The tunnels were black; sometimes a little bioluminescence shed the only light. Begabond couldn't see as well as the cats, but she could use their eyes.

The black picked up a strange scent when the three of them were deep beneath the park. The only connection he could make was with a shifting creature that was equal parts snake and lizard.

A hundred yards farther, they came upon a devastated rats' nest. None of the rats lived. Some were half-eaten. All the bodies had been mangled.

Bagabond and her companions stumbled on in the wet tunnel. The woman slid off a ledge and found herself hip-deep in disgusting water. Unidentifiable chunks batted against her legs in the moderate current. Her temper was not improved. The black cat bristled and projected the same image as a few minutes before, but now the creature was even larger. The cat suggested they all three back out of this passageway now. Quickly. Quietly.

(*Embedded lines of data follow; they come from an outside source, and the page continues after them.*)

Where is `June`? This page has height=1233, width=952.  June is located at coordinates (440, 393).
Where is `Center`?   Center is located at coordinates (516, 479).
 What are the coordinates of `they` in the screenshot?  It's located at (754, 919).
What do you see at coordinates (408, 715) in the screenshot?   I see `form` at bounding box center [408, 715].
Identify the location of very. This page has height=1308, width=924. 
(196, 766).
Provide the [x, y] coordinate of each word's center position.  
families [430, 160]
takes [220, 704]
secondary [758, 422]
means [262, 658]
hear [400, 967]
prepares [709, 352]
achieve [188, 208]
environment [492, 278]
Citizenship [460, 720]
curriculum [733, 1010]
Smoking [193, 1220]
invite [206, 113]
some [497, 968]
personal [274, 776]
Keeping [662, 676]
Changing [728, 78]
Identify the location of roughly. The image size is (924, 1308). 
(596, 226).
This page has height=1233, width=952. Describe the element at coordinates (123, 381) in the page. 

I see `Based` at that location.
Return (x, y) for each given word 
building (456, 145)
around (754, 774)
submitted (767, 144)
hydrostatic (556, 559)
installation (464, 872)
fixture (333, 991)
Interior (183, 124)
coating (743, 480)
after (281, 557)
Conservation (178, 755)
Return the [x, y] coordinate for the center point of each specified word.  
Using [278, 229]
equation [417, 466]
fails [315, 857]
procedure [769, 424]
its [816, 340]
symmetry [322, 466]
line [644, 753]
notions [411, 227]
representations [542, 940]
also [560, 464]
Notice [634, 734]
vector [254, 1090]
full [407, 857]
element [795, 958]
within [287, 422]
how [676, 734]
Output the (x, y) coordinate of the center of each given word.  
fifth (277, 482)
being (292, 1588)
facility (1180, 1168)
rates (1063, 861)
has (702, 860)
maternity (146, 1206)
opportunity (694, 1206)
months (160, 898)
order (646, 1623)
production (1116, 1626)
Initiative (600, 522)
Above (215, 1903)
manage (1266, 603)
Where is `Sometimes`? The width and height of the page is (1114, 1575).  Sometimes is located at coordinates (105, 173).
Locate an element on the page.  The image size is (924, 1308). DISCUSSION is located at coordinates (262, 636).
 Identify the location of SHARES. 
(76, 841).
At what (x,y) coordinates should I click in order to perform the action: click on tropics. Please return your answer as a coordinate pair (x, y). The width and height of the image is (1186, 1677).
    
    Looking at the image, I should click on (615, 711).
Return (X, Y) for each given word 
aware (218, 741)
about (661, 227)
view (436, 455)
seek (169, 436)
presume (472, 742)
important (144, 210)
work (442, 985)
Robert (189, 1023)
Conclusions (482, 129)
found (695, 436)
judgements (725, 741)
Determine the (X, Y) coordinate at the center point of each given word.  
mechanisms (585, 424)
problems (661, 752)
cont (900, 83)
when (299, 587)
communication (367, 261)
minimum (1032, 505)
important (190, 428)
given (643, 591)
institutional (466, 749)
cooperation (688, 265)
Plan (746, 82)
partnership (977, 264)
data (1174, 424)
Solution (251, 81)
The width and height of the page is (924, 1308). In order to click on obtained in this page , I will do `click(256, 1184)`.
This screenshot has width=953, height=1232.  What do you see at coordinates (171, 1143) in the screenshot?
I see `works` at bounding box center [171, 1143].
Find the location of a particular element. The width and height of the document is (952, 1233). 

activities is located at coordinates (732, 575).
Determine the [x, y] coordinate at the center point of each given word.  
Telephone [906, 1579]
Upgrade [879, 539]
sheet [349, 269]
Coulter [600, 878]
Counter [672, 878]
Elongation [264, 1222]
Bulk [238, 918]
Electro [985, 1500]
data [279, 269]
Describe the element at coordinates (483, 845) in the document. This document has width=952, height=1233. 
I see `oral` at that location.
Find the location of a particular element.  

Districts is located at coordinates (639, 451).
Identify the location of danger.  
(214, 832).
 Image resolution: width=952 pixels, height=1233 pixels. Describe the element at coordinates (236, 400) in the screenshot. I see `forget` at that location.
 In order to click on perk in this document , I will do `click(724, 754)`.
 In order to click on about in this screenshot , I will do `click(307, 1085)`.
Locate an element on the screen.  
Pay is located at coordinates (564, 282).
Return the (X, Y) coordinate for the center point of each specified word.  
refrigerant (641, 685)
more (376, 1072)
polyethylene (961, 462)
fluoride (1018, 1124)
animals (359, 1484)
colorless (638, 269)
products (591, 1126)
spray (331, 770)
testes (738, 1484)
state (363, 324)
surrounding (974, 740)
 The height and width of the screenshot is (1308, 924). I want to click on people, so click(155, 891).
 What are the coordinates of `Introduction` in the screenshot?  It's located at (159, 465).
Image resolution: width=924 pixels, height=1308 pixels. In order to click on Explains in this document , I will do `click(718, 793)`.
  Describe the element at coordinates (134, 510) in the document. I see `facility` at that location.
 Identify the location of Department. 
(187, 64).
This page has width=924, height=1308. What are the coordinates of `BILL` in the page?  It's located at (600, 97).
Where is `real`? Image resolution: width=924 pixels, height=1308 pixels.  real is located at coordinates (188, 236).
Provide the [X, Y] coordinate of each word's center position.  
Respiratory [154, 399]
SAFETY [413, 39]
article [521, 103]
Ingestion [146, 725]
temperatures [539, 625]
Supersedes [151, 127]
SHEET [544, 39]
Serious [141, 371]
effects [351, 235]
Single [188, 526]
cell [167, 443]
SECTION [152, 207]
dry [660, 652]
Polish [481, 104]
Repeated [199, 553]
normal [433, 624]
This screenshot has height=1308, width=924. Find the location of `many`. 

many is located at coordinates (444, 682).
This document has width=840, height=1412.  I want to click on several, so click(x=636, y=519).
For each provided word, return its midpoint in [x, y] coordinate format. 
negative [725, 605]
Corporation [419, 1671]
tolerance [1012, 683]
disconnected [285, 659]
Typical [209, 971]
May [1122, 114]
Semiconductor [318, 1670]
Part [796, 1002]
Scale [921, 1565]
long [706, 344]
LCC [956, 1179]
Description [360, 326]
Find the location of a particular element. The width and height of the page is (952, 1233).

Bagabond blocked out the suggestion as she sidled along a slimy wall to another ravaged nest. Some of these rats were still alive. Their simple picture of their destroyer was the shadowy image of an impossibly large and ugly snake. She shut off the brains of the mortally injured and moved on.

Five yards down the passage was an alcove that provided drainage for a section of the park above. The entrance was three feet above the floor of the tunnel. The black crouched there, muscles taut, ears laid back, yowling softly. He was scared. The calico disdainfully started for the opening, but the black knocked her aside. The larger cat looked back at Bagabond and sent every negative image he could.

Carried by her anger, Bagabond indicated she would go in first. She took a breath, gasped, and crawled into the alcove.

It was lit by a grating in the roof, some twenty feet above. The gray light fell on the naked body of a man. Heelooked to Bagabond to be in his thirties, muscled but not overly so. No flab. Bagabond noted vaguely that he didn't look as wasted as most of the derelicts she had seen. For a moment, she thought he was dead, yet another victim of the mysterious killer. But as her mind focused on the man, she realized he was just asleep.

The cats had followed her into the chamber. The black growled in confusion. His senses told him the trail of the lizard-snake thing ended here-it ceased where the man lay.